The reaction was carried out in a 5-mL glass vial at room temperature (ca. 25 °C) under atmospheric pressure. In a typical procedure, the Pd/NSHG (2.0 mg) suspension was added to 3 mL of aqueous ethanol solution (H₂O/ethanol = 1/9 v/v) solution together with other nitroarene substrate (0.06 mmol) and NaBH₄ (6 mmol). Then the reaction mixture was thoroughly mixed with magnetic stirring under ambient conditions. The reaction process was constantly monitored by thin-layer chromatography (TLC) at regular intervals. After completion of the reactions, the reaction mixture was filtrated to remove the catalyst and subsequently analyzed by high-performance liquid chromatography (HPLC).

3. Results and Discussion

3.1. Preparation and Caracterization of Pd/NSHG DACC

The Pd/NSHG DACC was synthesized by four steps as shown in Figure 1. Firstly, GO nanosheets were etched, reduced and self-assembled to form a cylinder-shaped HRGO hydrogel through a hydrothermal treatment (Figure S1a).

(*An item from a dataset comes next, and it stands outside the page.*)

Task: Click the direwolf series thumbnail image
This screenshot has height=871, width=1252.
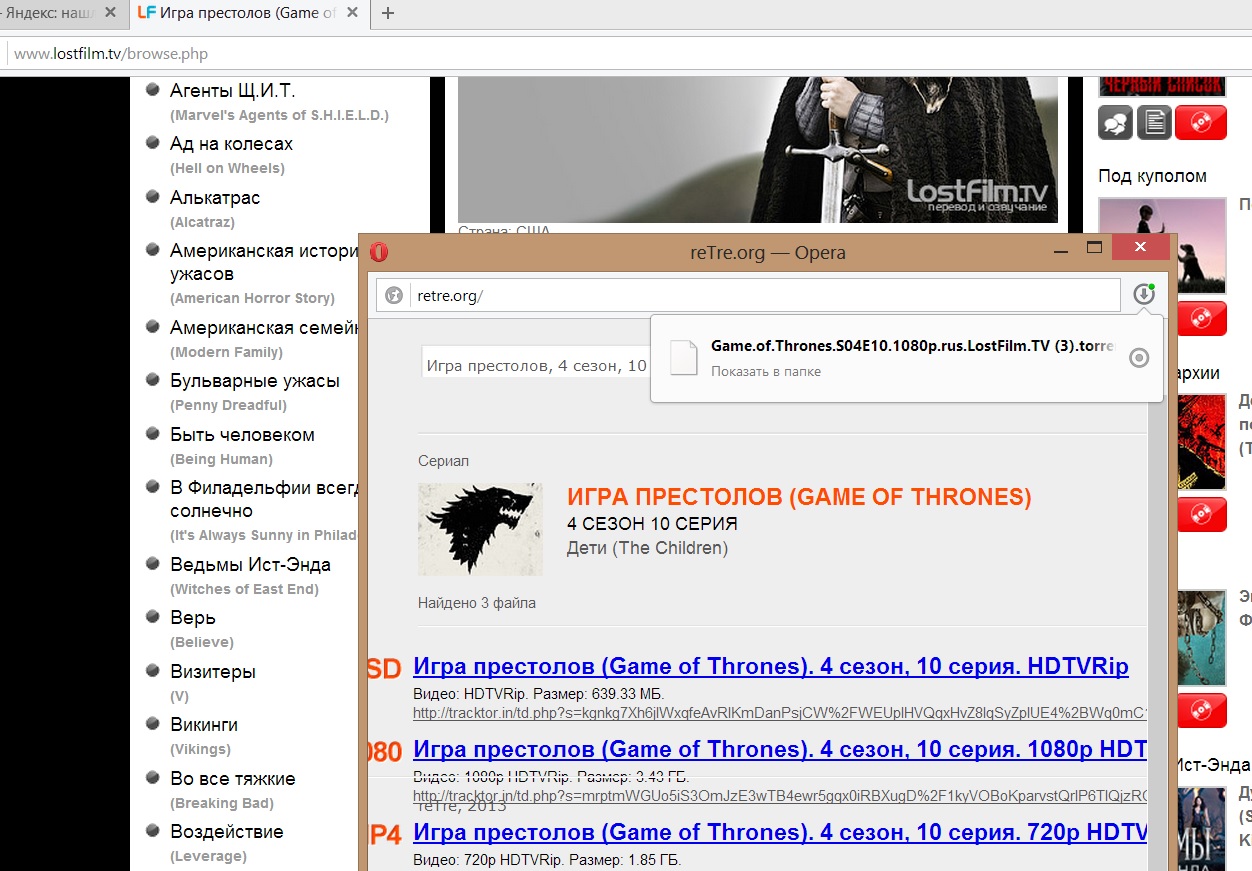Action: (480, 529)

The obtained 3D architectural HRGO hydrogel was then smashed through sonication to get aqueous suspension (Figure S1b) and subsequently freeze-dried to afford powdery HRGO. After that, the resultant HRGO powder was mixed with thiourea and subsequently annealed to co-dope N and S atoms into the HRGO, leading to the formation of NSHG. Finally, atomic and nanosized Pd species were introduced onto NSHG to prepare Pd/NSHG DACC by a facile immersing method.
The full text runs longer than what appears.